No, you didn’t read that headline wrong, you dirty bird.The “Indian” is, in fact, a motorcycle made in the 1920s. And Anthony Hopkins plays Burt Monro, a 68-year old New Zealander dead set on riding that old relic as fast as he can, straight into the world record books.
“The World’s Fastest Indian” is a feel-good formula movie if there ever was one. Director Roger Donaldson (“Thirteen Days,” “Cocktail”) tries to quirk up the road trip clichés a little by throwing in a drag queen, some geriatric sex, and a wise old Native American man, but basically this is “Days of Thunder” crossed with “Pee-Wee’s Big Adventure.” Munro has all of Cole Trickle’s cockiness and Pee-Wee’s optimistic drive as he heads across the American West in 1967 to realize his dream of racing in Utah’s Bonneville Salt Flats.
Hopkins cranks a duke |
Why the producers decided to start the film in limited release is due more to the fact that Hopkins doesn’t quite have Tom Cruise’s youth appeal numbers than anything else. If it weren’t old man Hopkins in the lead role, this glossy morale booster would certainly reach a wider audience hungry for the kind of soft and easy-to-swallow underdog stories that were so popular in the eighties.
Donaldson himself is a bit obsessed with Munro, it seems, having already directed a documentary entitled “Offerings to the God of Speed” about the man in 1971. In bringing Munro to fictional life, however, he has sanitized and simplified some of the more interesting aspects of such a driven character.
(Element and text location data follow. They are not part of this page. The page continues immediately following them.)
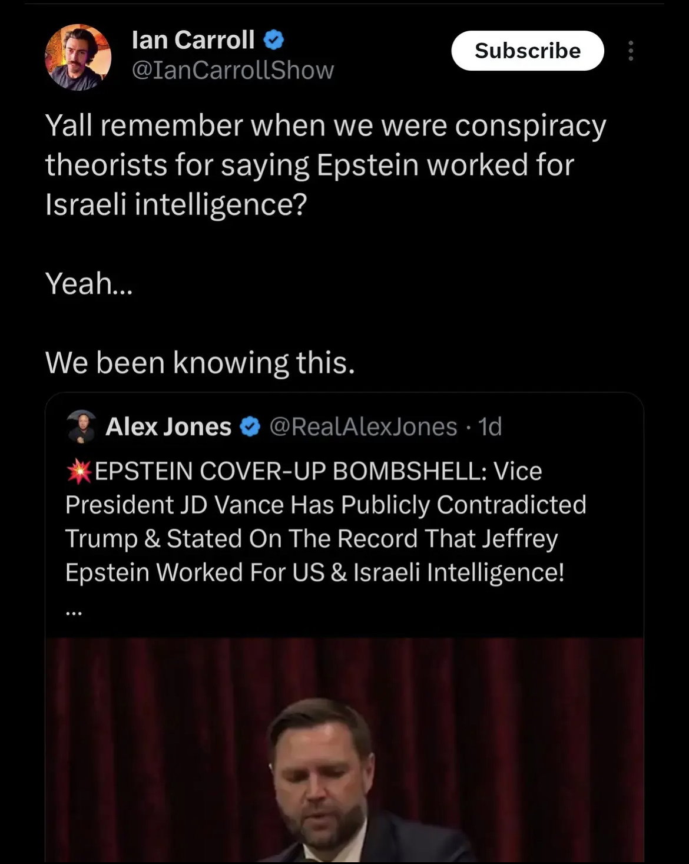This screenshot has height=864, width=689.
Task: Select the 'Yeah...' line of the tweet
Action: pyautogui.click(x=89, y=284)
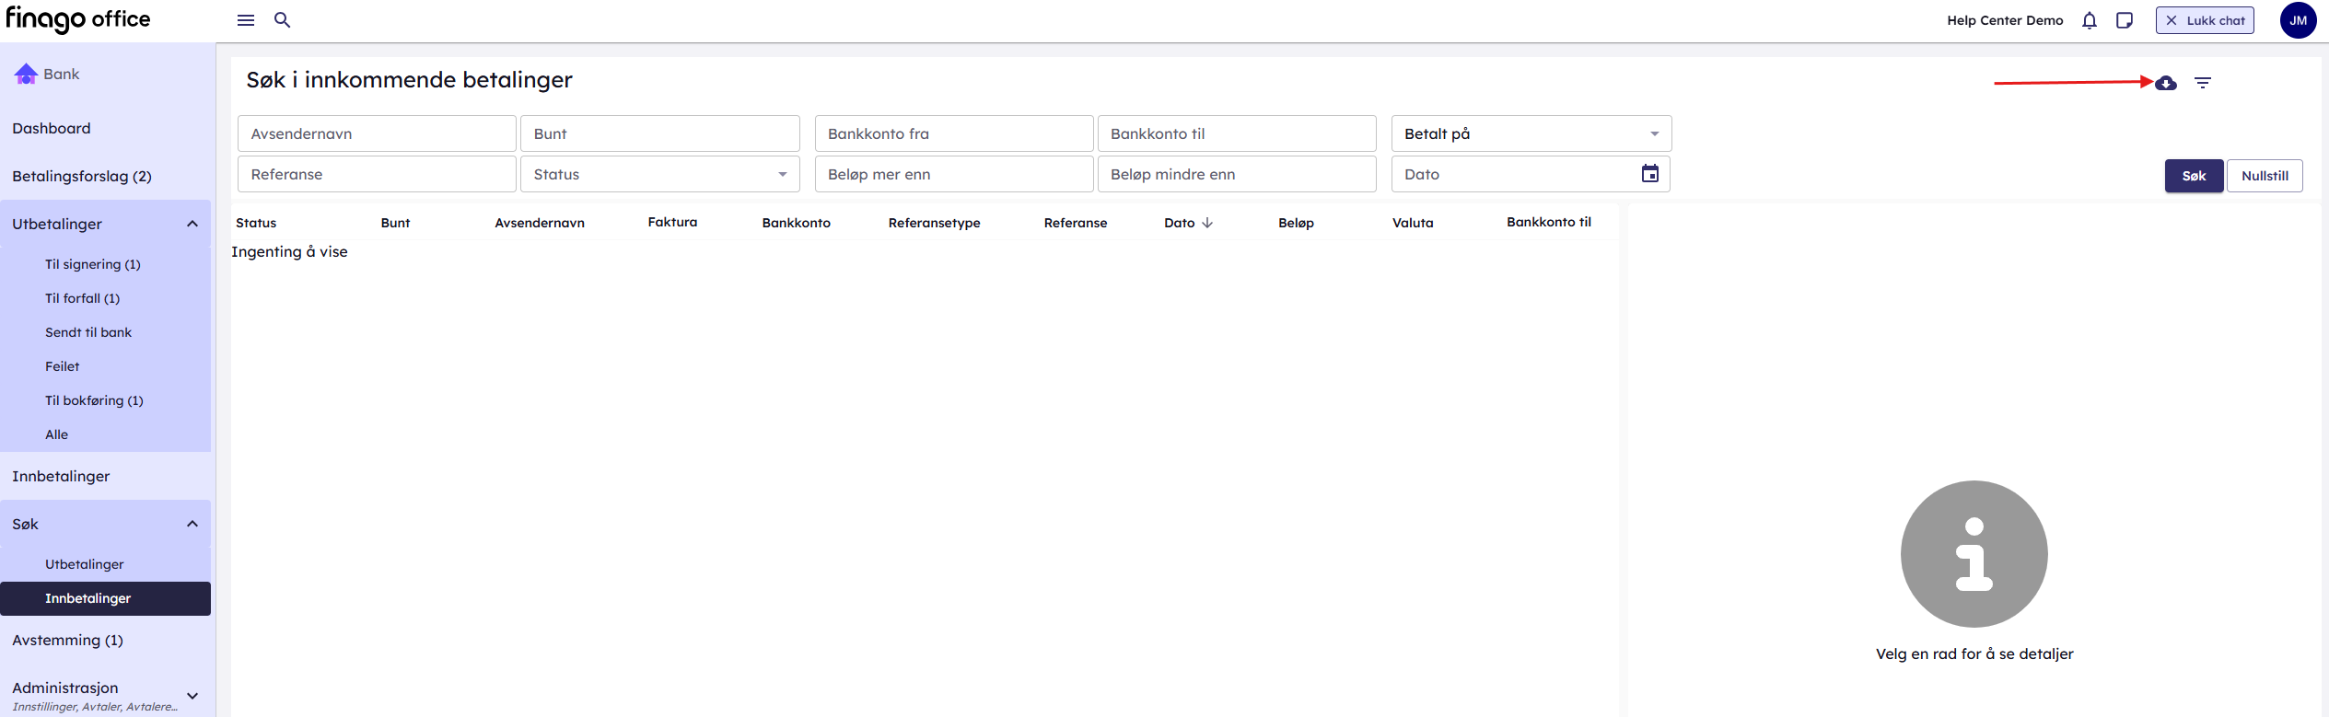Click the Bank home icon
Viewport: 2329px width, 717px height.
(x=26, y=74)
As depicted in the film, Munro lives alone in a shack with his motorcycle. That’s pretty weird. Here, it is cute and charming, as is his relationship with the inquisitive kid next door.
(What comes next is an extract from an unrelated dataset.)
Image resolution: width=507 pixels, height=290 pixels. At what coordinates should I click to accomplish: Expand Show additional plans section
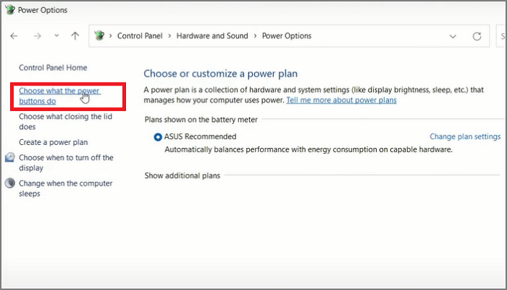click(182, 175)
Although the film constantly reminds us that gathering up enough money to travel to America is an impossible dream for Munro, it is an impossibility that is quickly remedied when his neighbors quickly raise the cash, and the charming old coot is off on his road trip. There’s even a gang of tough young motorcycle turks who show up as Munro leaves for the airport with extra cash for his trek. He’s the lovable codger that everybody can get behind!
Everybody in “The World’s Fastest Indian” has a good heart. But what could have been a refreshing change of pace for a modern film soon becomes a dreary pattern. The script’s complete lack of cynicism turns into a silly exercise in innocent exuberance, as Munro is presented with one journey-ending complication after another, only to have the obstacles immediately fall away like so much useless baggage. Who needs suspense when you’ve got so many smiling faces?
“The World’s Fastest Indian” might have been a testament to the less judgmental attitudes of Americans in the late-60s had it not been so incessantly obvious about it. If we are to believe the movie, Munro simply jumped all hurdles with a no-frills positive mental attitude and got by “With a Little Help From” his friends. Donaldson is overjoyed to point out that, in a country that is currently sidetracked with denying homosexuals the right to marry, a 68-year old New Zealander welcomed the friendship of a black transvestite with open arms nearly forty years ago.
For all of its obviousness, “The World’s Fastest Indian” is too slight to absolutely hate, and too inoffensive and cheery to be too offended by. For all its minor pleasures, though, it definitely cannot justify a running time of just over two hours. Had Donaldson cut a half hour or so of scenes that drove the same nagging point home over and over, the movie would feel more like a speed trial and less like a hundred-lap race.